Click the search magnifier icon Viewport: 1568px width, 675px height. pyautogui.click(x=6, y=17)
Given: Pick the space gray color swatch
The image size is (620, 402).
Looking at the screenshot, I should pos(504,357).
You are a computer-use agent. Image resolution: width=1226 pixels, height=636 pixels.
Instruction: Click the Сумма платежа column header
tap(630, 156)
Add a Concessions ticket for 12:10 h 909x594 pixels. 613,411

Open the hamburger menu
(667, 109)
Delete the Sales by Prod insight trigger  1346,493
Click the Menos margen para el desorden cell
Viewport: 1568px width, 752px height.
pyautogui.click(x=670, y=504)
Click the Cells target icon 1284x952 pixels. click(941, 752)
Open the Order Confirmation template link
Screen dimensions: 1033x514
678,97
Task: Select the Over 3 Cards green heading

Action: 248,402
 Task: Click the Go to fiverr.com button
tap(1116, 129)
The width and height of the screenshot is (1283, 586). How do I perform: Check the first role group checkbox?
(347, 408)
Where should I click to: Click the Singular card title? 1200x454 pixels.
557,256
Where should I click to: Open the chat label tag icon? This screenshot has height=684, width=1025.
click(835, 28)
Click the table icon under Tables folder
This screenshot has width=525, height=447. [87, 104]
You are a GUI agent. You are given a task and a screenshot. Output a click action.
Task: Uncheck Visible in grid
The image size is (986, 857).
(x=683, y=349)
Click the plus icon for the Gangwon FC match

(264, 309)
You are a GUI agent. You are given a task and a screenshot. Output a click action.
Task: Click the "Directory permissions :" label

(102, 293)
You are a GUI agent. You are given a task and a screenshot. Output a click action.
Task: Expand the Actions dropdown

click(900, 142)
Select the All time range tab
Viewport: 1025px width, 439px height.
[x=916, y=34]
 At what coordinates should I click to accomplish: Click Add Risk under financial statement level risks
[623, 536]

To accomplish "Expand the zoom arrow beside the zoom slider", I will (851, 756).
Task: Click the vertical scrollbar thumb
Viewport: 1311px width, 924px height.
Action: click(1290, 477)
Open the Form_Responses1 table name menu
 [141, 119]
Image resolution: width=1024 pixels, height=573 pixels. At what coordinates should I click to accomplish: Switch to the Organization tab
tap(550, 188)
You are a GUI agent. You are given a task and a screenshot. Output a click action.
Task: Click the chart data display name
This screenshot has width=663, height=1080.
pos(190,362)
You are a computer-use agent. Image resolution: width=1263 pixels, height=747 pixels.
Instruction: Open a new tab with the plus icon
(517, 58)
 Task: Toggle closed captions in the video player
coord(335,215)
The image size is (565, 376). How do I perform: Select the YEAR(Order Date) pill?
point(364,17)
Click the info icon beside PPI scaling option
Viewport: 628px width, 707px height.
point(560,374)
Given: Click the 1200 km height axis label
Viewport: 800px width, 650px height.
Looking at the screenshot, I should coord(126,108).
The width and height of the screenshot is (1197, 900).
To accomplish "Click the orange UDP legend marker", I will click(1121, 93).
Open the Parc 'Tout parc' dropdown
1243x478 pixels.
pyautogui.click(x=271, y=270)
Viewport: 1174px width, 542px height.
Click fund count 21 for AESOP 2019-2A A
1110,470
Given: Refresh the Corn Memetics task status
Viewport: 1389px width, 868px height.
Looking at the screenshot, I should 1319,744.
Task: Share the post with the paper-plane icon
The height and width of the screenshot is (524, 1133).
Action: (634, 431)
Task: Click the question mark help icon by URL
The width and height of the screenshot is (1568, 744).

*WORK REQUIRED:*
Please retype all of the records, keeping each line exactly as it is.

*SOLVED PROBLEM:*
Click the search magnifier icon Viewport: 1568px width, 675px height. pyautogui.click(x=6, y=17)
Given: Pick the space gray color swatch
The image size is (620, 402).
Looking at the screenshot, I should pos(504,357).
You are a computer-use agent. Image resolution: width=1226 pixels, height=636 pixels.
Instruction: Click the Сумма платежа column header
tap(630, 156)
Add a Concessions ticket for 12:10 h 909x594 pixels. 613,411

Open the hamburger menu
(667, 109)
Delete the Sales by Prod insight trigger  1346,493
Click the Menos margen para el desorden cell
Viewport: 1568px width, 752px height.
pyautogui.click(x=670, y=504)
Click the Cells target icon 1284x952 pixels. click(941, 752)
Open the Order Confirmation template link
Screen dimensions: 1033x514
678,97
Task: Select the Over 3 Cards green heading

Action: 248,402
 Task: Click the Go to fiverr.com button
tap(1116, 129)
The width and height of the screenshot is (1283, 586). How do I perform: Check the first role group checkbox?
(347, 408)
Where should I click to: Click the Singular card title? 1200x454 pixels.
557,256
Where should I click to: Open the chat label tag icon? This screenshot has height=684, width=1025.
click(835, 28)
Click the table icon under Tables folder
This screenshot has width=525, height=447. [87, 104]
You are a GUI agent. You are given a task and a screenshot. Output a click action.
Task: Uncheck Visible in grid
The image size is (986, 857).
(x=683, y=349)
Click the plus icon for the Gangwon FC match

(264, 309)
You are a GUI agent. You are given a task and a screenshot. Output a click action.
Task: Click the "Directory permissions :" label

(102, 293)
You are a GUI agent. You are given a task and a screenshot. Output a click action.
Task: Expand the Actions dropdown

click(900, 142)
Select the All time range tab
Viewport: 1025px width, 439px height.
[x=916, y=34]
 At what coordinates should I click to accomplish: Click Add Risk under financial statement level risks
[623, 536]

To accomplish "Expand the zoom arrow beside the zoom slider", I will (851, 756).
Task: Click the vertical scrollbar thumb
Viewport: 1311px width, 924px height.
Action: click(1290, 477)
Open the Form_Responses1 table name menu
 [141, 119]
Image resolution: width=1024 pixels, height=573 pixels. At what coordinates should I click to accomplish: Switch to the Organization tab
tap(550, 188)
You are a GUI agent. You are given a task and a screenshot. Output a click action.
Task: Click the chart data display name
This screenshot has width=663, height=1080.
pos(190,362)
You are a computer-use agent. Image resolution: width=1263 pixels, height=747 pixels.
Instruction: Open a new tab with the plus icon
(517, 58)
 Task: Toggle closed captions in the video player
coord(335,215)
The image size is (565, 376). How do I perform: Select the YEAR(Order Date) pill?
point(364,17)
Click the info icon beside PPI scaling option
Viewport: 628px width, 707px height.
point(560,374)
Given: Click the 1200 km height axis label
Viewport: 800px width, 650px height.
Looking at the screenshot, I should coord(126,108).
The width and height of the screenshot is (1197, 900).
To accomplish "Click the orange UDP legend marker", I will click(1121, 93).
Open the Parc 'Tout parc' dropdown
1243x478 pixels.
pyautogui.click(x=271, y=270)
Viewport: 1174px width, 542px height.
Click fund count 21 for AESOP 2019-2A A
1110,470
Given: Refresh the Corn Memetics task status
Viewport: 1389px width, 868px height.
Looking at the screenshot, I should 1319,744.
Task: Share the post with the paper-plane icon
The height and width of the screenshot is (524, 1133).
Action: (634, 431)
Task: Click the question mark help icon by URL
The width and height of the screenshot is (1568, 744).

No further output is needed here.